WHAT THE EXERCISE ASKS: Across these entries, how many lines contain the word "badge"? Answer with only the number.

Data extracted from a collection
---
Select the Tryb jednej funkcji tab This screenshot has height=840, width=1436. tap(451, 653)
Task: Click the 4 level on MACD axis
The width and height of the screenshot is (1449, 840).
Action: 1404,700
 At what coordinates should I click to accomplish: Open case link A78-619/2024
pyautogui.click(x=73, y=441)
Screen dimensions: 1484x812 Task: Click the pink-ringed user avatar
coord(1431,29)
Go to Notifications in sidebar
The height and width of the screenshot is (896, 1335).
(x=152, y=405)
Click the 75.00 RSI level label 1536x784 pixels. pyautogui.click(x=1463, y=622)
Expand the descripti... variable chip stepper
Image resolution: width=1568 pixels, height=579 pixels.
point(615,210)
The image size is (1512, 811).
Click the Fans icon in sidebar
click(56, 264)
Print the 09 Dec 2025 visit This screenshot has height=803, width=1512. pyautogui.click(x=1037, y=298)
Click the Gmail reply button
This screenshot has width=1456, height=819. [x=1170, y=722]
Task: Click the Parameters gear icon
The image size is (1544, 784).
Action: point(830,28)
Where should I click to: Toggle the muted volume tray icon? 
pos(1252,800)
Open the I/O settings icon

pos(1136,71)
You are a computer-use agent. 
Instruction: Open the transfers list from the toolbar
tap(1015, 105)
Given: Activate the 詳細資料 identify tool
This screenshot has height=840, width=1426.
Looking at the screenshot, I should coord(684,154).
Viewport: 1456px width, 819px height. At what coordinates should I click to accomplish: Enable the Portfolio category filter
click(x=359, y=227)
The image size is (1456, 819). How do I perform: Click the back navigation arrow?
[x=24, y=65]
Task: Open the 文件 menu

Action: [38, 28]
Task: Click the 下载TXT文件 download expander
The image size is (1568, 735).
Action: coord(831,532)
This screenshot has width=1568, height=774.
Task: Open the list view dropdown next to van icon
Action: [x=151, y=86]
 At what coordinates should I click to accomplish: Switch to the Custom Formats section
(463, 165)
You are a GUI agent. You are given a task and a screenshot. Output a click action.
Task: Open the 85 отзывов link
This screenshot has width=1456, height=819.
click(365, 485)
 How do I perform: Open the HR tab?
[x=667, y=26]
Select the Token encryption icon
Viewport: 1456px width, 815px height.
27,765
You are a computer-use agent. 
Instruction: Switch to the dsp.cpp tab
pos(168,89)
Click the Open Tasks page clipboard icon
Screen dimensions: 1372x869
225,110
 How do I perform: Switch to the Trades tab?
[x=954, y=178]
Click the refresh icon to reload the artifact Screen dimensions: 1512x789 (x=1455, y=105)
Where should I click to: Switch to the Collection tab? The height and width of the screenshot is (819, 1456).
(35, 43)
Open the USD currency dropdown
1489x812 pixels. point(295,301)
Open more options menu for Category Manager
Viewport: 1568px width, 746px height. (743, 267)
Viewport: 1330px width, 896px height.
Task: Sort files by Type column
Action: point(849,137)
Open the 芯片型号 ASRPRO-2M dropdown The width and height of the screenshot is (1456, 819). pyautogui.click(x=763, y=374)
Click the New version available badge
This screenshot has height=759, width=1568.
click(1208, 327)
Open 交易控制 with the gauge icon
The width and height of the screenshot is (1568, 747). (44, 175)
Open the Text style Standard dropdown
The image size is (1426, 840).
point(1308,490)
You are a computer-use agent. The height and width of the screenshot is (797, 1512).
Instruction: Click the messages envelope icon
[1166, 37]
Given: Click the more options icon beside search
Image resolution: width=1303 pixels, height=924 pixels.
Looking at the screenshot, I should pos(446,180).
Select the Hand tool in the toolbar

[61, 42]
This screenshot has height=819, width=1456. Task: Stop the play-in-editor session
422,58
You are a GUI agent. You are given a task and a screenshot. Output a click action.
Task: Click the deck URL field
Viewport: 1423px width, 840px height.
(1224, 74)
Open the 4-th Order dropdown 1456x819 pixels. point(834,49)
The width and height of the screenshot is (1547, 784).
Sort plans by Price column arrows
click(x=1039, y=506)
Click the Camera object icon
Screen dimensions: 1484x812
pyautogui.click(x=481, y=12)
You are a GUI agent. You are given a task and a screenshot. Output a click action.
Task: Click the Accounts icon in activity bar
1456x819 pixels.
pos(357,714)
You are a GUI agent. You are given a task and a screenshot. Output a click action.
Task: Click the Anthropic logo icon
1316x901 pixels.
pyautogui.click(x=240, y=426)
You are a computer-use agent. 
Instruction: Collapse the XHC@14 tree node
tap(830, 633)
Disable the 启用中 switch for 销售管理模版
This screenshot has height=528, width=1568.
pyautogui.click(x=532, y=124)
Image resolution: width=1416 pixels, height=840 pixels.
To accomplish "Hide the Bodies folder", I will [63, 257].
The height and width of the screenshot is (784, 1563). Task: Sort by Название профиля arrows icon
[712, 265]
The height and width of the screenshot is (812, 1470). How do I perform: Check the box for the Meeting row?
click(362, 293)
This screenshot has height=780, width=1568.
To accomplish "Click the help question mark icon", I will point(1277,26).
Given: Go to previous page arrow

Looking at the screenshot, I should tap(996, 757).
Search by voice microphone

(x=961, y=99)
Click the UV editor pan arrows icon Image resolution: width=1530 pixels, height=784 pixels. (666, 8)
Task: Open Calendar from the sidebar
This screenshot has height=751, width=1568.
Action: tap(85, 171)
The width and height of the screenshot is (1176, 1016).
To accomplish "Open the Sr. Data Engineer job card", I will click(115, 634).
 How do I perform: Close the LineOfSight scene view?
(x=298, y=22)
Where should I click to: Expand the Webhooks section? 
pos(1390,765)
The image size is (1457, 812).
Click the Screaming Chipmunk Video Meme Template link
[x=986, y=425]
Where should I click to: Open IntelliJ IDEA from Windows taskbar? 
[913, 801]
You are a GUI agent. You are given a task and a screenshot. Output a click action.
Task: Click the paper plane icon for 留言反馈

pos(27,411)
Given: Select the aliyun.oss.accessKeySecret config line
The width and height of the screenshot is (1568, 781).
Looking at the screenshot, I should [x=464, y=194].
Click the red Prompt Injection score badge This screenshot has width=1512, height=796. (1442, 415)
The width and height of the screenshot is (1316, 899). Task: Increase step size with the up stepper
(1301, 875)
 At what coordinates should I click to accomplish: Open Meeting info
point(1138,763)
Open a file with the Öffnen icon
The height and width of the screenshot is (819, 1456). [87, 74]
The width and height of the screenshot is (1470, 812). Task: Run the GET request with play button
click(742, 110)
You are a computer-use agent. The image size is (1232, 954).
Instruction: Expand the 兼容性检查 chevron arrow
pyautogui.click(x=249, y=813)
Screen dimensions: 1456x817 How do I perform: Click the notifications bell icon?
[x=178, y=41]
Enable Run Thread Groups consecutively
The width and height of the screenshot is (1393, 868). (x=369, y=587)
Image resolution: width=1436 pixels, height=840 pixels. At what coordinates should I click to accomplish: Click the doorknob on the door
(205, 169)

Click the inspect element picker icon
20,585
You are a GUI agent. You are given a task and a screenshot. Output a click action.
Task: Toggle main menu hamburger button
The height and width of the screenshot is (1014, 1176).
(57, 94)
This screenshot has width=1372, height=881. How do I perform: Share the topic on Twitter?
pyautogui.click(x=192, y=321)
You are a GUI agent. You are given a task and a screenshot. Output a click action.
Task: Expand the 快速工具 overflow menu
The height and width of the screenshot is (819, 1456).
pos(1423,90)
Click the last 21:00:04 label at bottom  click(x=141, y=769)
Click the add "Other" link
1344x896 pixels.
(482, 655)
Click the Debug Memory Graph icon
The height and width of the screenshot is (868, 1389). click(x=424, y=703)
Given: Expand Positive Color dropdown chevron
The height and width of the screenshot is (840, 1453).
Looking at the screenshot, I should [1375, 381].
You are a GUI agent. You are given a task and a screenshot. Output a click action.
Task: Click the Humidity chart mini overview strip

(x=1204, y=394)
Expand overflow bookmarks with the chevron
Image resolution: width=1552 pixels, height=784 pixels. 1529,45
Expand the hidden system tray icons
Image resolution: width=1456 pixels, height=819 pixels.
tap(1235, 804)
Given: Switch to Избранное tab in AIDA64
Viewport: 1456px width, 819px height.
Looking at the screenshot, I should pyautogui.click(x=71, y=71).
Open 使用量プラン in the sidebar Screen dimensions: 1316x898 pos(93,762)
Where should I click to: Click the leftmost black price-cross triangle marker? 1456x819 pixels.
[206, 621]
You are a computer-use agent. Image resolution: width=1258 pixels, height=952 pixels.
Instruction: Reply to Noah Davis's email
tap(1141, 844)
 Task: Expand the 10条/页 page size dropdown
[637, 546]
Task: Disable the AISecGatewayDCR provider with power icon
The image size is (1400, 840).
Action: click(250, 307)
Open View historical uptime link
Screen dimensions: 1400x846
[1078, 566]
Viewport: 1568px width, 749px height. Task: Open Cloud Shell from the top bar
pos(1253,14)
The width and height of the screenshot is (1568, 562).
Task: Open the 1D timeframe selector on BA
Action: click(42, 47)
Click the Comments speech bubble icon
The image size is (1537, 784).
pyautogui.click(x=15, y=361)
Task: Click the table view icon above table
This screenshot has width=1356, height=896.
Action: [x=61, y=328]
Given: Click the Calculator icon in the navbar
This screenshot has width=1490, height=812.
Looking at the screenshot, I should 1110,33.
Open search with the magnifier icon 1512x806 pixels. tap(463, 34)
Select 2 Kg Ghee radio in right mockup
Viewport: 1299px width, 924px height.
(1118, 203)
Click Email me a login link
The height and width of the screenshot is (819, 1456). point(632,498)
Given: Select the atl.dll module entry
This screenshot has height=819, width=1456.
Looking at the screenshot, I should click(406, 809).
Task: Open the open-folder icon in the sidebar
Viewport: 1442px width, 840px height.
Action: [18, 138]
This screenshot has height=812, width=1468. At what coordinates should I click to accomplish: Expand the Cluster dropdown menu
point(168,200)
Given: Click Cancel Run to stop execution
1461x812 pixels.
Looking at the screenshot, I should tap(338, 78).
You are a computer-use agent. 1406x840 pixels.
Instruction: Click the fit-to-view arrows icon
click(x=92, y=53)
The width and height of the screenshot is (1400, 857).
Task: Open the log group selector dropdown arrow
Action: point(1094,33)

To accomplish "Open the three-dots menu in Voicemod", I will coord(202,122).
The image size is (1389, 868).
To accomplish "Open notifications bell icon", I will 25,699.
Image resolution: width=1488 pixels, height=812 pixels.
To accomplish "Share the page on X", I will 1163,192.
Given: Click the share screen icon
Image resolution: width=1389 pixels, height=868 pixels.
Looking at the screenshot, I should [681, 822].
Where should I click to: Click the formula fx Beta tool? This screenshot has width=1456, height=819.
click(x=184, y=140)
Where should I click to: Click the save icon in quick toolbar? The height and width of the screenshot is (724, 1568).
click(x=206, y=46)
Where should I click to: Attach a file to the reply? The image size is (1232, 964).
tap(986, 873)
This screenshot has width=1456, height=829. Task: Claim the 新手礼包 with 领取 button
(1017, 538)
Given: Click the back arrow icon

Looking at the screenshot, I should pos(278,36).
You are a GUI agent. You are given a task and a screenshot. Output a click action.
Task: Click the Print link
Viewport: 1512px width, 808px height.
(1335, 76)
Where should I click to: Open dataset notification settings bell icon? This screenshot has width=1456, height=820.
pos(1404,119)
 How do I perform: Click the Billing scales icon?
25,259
---
SOLUTION TO THIS EXERCISE: 2